Before Driving, Users Must Wait 1 Hour After Waking, 5 Hours After Dose
By Daniel J. DeNoon
WebMD Health News
Latest Sleep News
Reviewed by Laura J. Martin, MD
Nov. 23, 2011 -- Insomniacs wide awake in the wee hours now have a get-back-to-sleep pill -- Intermezzo.
The FDA approved the pill on Wednesday. Designed by Transcept Pharmaceuticals for people who wake in the middle of the night, the drug is a fast-acting, low-dose form of zolpidem (best known as Ambien at its higher bedtime dose).
Citing safety concerns, the FDA had twice previously refused to approve Intermezzo. The FDA had one main worry: that people might get up and try to drive before the drug fully wears off. Studies clearly show that the drug badly impairs driving, and that this effect lasts longer in some people than in others.
Responding to FDA concerns, Transcept changed the Intermezzo label to state that the drug should only be taken when people have at least four hours of sleep time remaining. And the label tells people not to drive for at least one hour after waking and at least five hours after taking Intermezzo.
Moreover, people should not take Intermezzo if they've been drinking alcohol or if they've taken other sleep aids.
Waking During the Night
"For people whose insomnia causes them to wake in middle of the night with difficulty returning to sleep, this new medication offers a safer choice than taking a higher dose of zolpidem upon waking," Robert Temple, MD, deputy center director for clinical science in the FDA's Center for Drug Evaluation and Research. "With this lower dose, there is less risk of a person having too much drug in the body upon waking, which can cause dangerous drowsiness and impair driving."
Men clear zolpidem from their systems about twice as fast as women do. Transcept therefore offers Intermezzo in two dosages: a 3.5-milligram dose for men and a 1.75-milligram dose for women, taken only once per night.

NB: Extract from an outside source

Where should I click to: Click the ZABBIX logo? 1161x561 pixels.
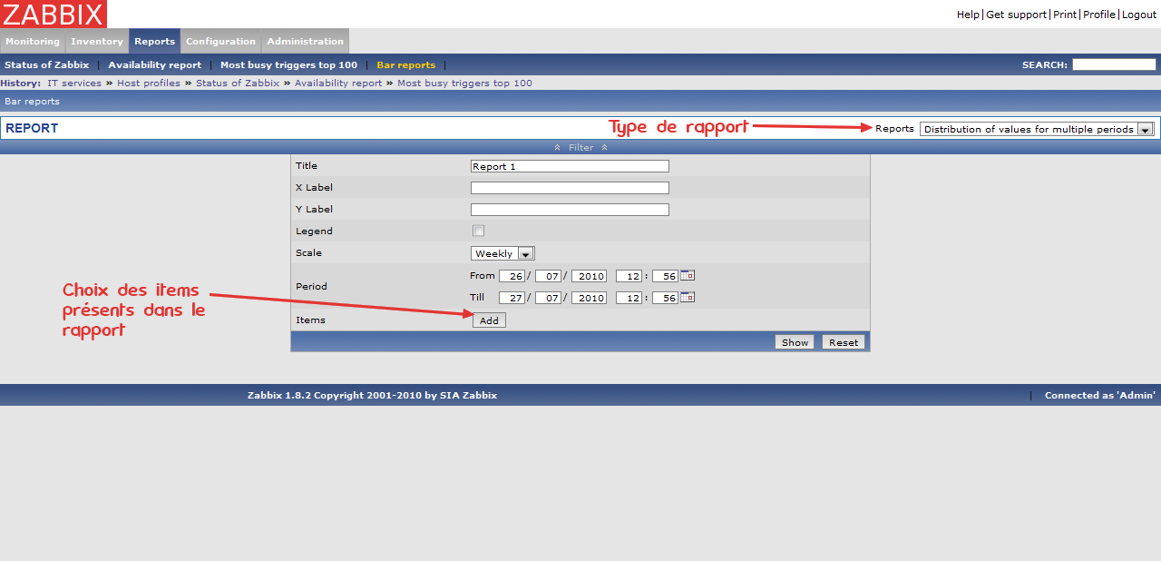(54, 14)
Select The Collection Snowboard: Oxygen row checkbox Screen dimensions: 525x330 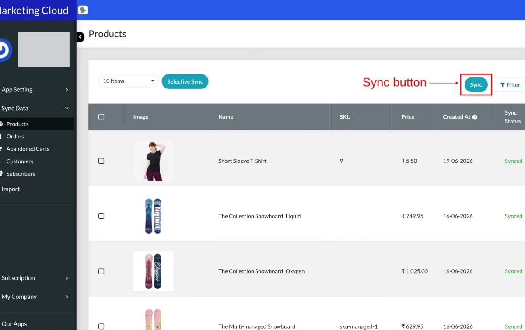click(102, 271)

Zolpidem in its full-dose, taken-at-bedtime form is best known as Ambien, made by Sanofi-Aventis. It's also available as a generic drug. Other forms of zolpidem include an under-the-tongue tablet (Edluar), a spray mist (Zolpimist), and an extended-release pill (Ambien CR).
Intermezzo, like other sleeping pills, can cause serious side effects. These include getting out of bed not fully awake and being unaware of doing things or remembering you did them.
Activities reported to the FDA while under the influence of sleep medicines include driving a car, making and eating food, having sex, talking on the phone, and sleep walking. Alcohol or other sleep medicines increase the risk of doing such things.
Like Edluar, Intermezzo is an under-the-tongue tablet designed for quick release. But Intermezzo contains only a quarter to a third as much zolpidem. And it is the only form approved for middle-of-the-night use.
And like other forms of zolpidem, Intermezzo is a controlled substance that can be abused or that can lead to drug dependence.